It's rare that an ERISA regulation becomes a political issue and gets support from the White House, so the Department of Labor's conflict-of-interest proposal is likely to be finalized before the end of President Barack Obama's presidency, a benefits attorney told a conference session.
“It's going to be hard to kill this reg, very difficult,” said Stephen M. Saxon, principal and chairman of the Washington benefits firm Groom Law Group Chartered.
Saxon said the DOL should re-propose the rule, but he doubted that the department would because of the limited time left in this administration. If the agency can get the rule (RIN 1210-AB32) finalized by May or June of next year, “they have a shot at holding the line and having the reg stay enforceable until the next administration. That doesn't mean folks like myself won't continue to fight against the reg forever.”
The proposal would expand the definition of who is a fiduciary under the Employee Retirement Income Security Act to include individuals who provide advice for a fee or other compensation to a plan, plan fiduciary, participant or beneficiary and owners of individual retirement accounts.
Through the revised definition, the DOL is attempting to assert regulatory authority over IRAs, Saxon said June 8 at the SPARK National Conference.
Sen. Elizabeth Warren (D-Mass.) has requested data on compensation, commissions and related information from about a dozen insurance companies that sell annuities in the retirement services arena, a move that Saxon said was political.
Warren's tactic is designed to shift some of the attention away from areas in the DOL's proposal that many groups have said are problematic, he said.
But many other lawmakers are determined the keep the DOL's proposal in the spotlight. Lawmakers on the House Education & the Workforce Committee have been demanding that the DOL provide proof that it cooperated with the Securities and Exchange Commission before releasing the proposal.

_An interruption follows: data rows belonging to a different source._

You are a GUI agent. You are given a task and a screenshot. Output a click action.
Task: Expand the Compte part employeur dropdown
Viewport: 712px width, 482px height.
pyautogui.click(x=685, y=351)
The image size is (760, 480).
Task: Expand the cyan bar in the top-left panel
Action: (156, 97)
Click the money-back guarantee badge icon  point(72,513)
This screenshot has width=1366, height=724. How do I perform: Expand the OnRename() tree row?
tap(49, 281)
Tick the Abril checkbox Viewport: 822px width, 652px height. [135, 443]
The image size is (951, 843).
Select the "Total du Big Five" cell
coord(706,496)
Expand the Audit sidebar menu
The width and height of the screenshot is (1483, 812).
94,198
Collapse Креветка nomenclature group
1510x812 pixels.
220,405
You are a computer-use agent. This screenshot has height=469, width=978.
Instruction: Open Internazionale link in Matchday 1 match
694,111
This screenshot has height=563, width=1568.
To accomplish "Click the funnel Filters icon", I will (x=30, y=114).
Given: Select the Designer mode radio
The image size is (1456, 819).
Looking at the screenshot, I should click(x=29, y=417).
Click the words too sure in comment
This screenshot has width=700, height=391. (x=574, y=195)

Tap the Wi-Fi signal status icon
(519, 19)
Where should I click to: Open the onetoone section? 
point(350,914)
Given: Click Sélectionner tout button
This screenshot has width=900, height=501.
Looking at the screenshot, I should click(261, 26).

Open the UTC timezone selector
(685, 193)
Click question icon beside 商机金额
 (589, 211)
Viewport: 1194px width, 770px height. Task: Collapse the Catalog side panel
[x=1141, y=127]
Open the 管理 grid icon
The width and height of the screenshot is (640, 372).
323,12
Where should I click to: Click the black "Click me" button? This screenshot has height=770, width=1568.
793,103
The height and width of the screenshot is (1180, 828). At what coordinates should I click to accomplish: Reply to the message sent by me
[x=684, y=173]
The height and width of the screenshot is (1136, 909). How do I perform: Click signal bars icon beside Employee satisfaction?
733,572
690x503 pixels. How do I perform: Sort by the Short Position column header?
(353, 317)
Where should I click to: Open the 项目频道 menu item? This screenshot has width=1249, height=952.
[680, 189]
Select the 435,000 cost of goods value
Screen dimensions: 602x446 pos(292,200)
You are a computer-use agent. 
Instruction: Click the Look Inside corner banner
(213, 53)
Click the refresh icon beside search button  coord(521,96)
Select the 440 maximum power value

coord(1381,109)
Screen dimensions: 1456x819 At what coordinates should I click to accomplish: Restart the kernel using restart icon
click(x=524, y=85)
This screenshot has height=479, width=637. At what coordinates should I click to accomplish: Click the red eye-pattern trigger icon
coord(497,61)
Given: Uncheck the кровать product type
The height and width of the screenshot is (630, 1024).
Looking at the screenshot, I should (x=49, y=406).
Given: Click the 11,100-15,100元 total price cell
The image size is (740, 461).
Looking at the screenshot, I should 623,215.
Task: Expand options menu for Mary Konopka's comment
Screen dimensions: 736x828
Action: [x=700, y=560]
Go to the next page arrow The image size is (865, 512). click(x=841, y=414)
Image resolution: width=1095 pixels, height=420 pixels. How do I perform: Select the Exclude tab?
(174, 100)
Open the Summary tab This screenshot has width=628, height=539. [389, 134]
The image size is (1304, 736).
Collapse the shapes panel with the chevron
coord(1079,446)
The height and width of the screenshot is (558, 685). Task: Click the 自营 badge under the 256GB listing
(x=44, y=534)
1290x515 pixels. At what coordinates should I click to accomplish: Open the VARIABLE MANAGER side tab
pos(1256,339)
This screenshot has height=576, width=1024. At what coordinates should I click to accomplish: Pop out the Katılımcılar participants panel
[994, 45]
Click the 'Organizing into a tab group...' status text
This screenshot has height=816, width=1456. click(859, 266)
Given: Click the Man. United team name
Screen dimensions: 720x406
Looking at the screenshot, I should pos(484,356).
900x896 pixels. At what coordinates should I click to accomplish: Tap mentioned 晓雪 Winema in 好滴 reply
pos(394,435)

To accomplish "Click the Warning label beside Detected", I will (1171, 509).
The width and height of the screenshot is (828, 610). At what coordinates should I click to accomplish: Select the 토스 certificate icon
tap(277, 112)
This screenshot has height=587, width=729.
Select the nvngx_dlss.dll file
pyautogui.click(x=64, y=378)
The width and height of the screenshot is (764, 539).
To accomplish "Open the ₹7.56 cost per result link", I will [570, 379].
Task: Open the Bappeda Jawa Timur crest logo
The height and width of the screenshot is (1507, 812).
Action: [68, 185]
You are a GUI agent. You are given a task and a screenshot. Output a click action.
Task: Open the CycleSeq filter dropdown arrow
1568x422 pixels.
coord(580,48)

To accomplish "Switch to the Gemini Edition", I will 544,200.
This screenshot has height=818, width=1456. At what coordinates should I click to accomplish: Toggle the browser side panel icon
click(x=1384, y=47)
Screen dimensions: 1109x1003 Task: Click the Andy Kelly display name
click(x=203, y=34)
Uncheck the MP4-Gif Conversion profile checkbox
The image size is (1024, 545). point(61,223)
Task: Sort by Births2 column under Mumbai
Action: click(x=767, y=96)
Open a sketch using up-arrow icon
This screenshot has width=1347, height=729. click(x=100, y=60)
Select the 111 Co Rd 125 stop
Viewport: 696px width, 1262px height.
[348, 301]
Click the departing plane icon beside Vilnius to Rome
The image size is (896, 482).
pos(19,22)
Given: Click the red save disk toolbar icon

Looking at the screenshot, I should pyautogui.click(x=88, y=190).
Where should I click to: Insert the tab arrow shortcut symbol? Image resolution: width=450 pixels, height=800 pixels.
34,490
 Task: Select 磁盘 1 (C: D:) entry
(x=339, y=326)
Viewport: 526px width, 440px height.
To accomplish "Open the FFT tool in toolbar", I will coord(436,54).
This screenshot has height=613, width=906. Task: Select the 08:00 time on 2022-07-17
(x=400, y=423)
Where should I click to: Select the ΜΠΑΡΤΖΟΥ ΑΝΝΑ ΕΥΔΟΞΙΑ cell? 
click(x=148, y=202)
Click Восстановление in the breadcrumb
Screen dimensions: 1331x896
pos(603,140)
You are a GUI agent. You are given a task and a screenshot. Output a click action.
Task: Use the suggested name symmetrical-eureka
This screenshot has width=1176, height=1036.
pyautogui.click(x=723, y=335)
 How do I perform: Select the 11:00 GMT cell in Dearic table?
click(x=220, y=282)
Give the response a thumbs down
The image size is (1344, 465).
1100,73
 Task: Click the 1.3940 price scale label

The redefinition of fiduciary would go beyond including those who provide advice to plans, plan fiduciaries and IRA owners, said Thomas Roberts, a principal at Groom Law Group. The definition would also apply if an adviser either directly or indirectly represented to a potential client that he or she is a fiduciary, or provided under an “agreement or understanding” that the advice is individualized for the client, he said.
The definition could mean that many activities that aren't considered fiduciary in nature would become fiduciary acts, Roberts said.
For example, sales presentations involving multiple investment lineups or recommendations, recommending other advice to fiduciaries or investment managers, advice to participants regarding rollovers to IRAs, valuations or fairness opinions and participant education could all be considered fiduciary acts, Roberts said.
By broadening the definition of who becomes a fiduciary, the DOL is “making the whole world a fiduciary, and then they're giving us some carve-outs and exemptions that we can live with. We need to ratchet back to the very beginning of who is a fiduciary,” Saxon said.
Excerpted from a story that ran in Pension & Benefits Daily (06/08/2015).